● GOAL 1
Answer these from the speech on small business below:
(a) What does the new small business service delivery agency's program advise family businesses on?
(b) Where in the Rudd Labor government is the minister for small business said to be sidelined?
(c) According to the Australian Information Industry Association, what is excluded from the investment allowance?

• • •

Another key part of the initiative was the family business support. We identified that the new small business service delivery agency should also operate a program that can provide support and advice for family businesses on succession planning and family business professionalisation, working closely with a key advocacy group in the sector. This is not a large resource outlay, but it does represent an appropriate response to what is a vital issue for Australia’s small businesses, so many of which, of course, are small family businesses.

Of course, all of these initiatives have come about because the coalition, unlike the Australian Labor Party, has given small business a seat at the table where it matters. The shadow cabinet appropriately recognises small business’s importance to the national economy. Unlike the minister for small business in the Rudd Labor government, who is sidelined in the outer ministry—and, we know, whom the Treasurer despises—as shadow minister for the coalition I sit at the shadow cabinet table because we believe, front and centre, that small business policy must be at the epicentre of decision making for the coalition. This six-point small business action plan is focused on supporting small business to help them manage their cash flow and keep staff on the books.

There have been some very direct criticisms of this Labor bill. Indeed, there are many examples of businesses that might have participated but are excluded from doing so. That is one of the fundamental concerns that we have with the bill before the House. I encourage the government to run through the six-point plan that I outlined and use that information and those initiatives to bolster support for small business. It is clear that the measures in the bill will not do enough for the small business sector, not only because it is already under cash-flow stress but also because a raft of problems with the legislation as it stands have been outlined.

A number of groups have come to speak with me over past months in relation to this bill and its various previous iterations. The Australian Information Industry Association, Australia’s peak technology industry body, has indicated that the exclusion of software and related services from the investment allowance effectively nullifies the potential productivity upside impact of the tax break. This is a government that says so much about productivity. This is a government that says that, wherever possible, we should be providing incentive to boost Australia’s productivity. Yet in this very bill, when the government has an opportunity to provide an extension of this allowance to incorporate expenditure on things like software—which, of course, is a productivity boost—it does not take it. Again, the Labor Party is very quick to say one thing but very different when it comes to the follow-through.

The AIIA believes that the exclusion from the operation of this bill decreases the attractiveness of this allowance to business taxpayers. In addition, it also fails to act as a stimulus for the Australian ICT software sector, which is increasingly being impacted by a slowdown in business procurement. In addition, the association has indicated that computer systems, which are eligible assets, are frequently purchased with software embedded in them. The administrative burden associated with separating the cost of those tangible and intangible assets in such a purchase will involve additional red tape for small businesses intending to use the allowance. I would say to the minister: please, exercise some common sense—recognise that under your proposal those Australian small ICT software suppliers are excluded. A business that purchases equipment with a software program already installed is then somehow meant to split the cost between the eligible cost of the plant equipment—that is, the computer—but exclude the cost of the software. This is the kind of madness that we see from policy directions given by the Australian Labor Party.

• • •

● GOAL 2
In the rows, echo everything from the line containing "Viewport: 1167px width, 628px" down to the line containing "coord(243,53)", both lines included.

• • •

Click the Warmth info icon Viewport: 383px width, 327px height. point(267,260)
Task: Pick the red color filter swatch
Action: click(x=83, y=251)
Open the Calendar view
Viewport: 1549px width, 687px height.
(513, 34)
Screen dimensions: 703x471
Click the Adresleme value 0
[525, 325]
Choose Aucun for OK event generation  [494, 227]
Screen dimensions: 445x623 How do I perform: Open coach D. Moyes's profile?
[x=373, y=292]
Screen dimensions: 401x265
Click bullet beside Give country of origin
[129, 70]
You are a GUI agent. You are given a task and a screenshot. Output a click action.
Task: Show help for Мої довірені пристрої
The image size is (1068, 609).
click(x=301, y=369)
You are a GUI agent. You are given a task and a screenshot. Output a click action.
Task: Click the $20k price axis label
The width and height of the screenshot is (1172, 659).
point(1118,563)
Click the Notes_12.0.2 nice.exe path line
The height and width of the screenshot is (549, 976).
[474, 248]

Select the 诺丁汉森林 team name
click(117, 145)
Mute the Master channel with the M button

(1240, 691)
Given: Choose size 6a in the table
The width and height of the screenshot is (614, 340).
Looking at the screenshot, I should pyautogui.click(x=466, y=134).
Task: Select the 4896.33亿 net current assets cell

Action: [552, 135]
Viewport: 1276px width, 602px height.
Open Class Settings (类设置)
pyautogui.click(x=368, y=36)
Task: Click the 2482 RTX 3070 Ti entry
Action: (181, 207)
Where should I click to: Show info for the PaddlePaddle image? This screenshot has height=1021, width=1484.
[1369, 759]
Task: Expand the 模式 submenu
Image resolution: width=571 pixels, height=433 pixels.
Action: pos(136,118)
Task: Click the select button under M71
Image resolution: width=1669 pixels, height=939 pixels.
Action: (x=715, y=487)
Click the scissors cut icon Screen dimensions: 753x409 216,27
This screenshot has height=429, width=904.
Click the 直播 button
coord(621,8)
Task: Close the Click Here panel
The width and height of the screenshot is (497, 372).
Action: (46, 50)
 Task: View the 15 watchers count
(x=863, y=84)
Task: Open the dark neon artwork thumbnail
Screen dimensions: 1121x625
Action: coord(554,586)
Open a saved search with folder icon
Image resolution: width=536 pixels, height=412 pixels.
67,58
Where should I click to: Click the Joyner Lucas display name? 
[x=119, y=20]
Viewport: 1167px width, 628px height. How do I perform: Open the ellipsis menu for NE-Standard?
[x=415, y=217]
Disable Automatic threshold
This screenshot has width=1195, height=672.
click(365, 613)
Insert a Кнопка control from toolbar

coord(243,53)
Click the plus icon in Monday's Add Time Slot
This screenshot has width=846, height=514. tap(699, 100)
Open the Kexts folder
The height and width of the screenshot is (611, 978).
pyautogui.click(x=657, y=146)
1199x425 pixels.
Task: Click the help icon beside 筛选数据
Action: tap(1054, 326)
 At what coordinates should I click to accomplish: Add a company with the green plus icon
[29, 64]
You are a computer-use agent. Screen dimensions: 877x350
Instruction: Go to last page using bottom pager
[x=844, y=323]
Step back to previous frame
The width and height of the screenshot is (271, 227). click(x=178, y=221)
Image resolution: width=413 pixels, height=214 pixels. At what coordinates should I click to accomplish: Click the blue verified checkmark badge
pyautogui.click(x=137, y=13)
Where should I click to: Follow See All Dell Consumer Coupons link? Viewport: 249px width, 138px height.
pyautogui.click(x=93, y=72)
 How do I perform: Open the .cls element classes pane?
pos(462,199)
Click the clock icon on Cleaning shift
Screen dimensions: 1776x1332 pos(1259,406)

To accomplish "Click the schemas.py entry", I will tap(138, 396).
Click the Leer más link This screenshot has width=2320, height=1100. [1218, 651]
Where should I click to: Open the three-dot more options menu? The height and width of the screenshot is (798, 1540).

• • •

● COMPLETE ANSWER 1
(a) Succession planning and family business professionalisation.
(b) In the outer ministry.
(c) Software and related services.

● COMPLETE ANSWER 2
Viewport: 1167px width, 628px height. How do I perform: Open the ellipsis menu for NE-Standard?
[x=415, y=217]
Disable Automatic threshold
This screenshot has width=1195, height=672.
click(365, 613)
Insert a Кнопка control from toolbar

coord(243,53)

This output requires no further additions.